Conjugate gradient methods are widely used and attractive for large-scale unconstrained smooth optimization problems, with simple computation, low memory requirements, and interesting theoretical information on the features of curvature. Based on the strongly convergent property of the Dai–Yuan method and attractive numerical performance of the Hestenes–Stiefel method, a new hybrid descent conjugate gradient method is proposed in this paper. The proposed method satisfies the sufficient descent property independent of the accuracy of the line search strategies. Under the standard conditions, the trust region property and the global convergence are established, respectively.
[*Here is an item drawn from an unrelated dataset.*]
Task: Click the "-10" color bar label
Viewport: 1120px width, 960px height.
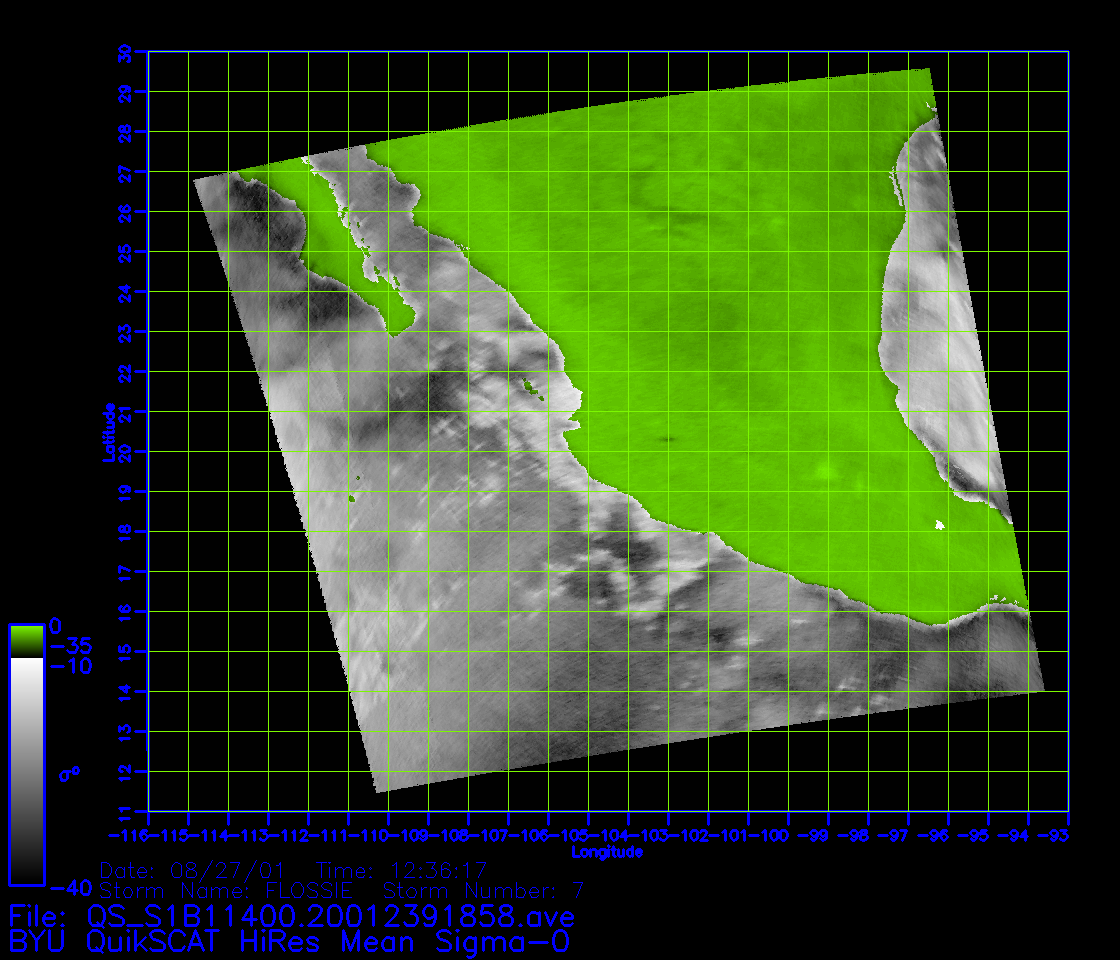Action: click(70, 666)
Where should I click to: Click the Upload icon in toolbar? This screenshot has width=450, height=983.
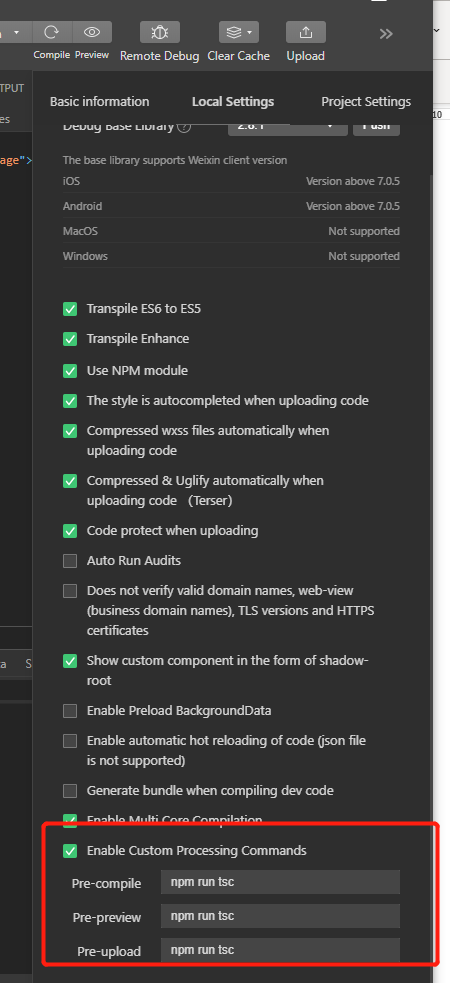(306, 32)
Numerical results of 61 problems with 9 large-scale dimensions and 46 ill-conditioned matrix problems reveal that the proposed method is more effective, robust, and reliable than the other methods. Additionally, the hybrid method also demonstrates reliable results for some image restoration problems.

Suggested Citation

  • Shuai Wang & Xiaoliang Wang & Yuzhu Tian & Liping Pang, 2024. "A New Hybrid Descent Algorithm for Large-Scale Nonconvex Optimization and Application to Some Image Restoration Problems," Mathematics, MDPI, vol. 12(19), pages 1-16, October.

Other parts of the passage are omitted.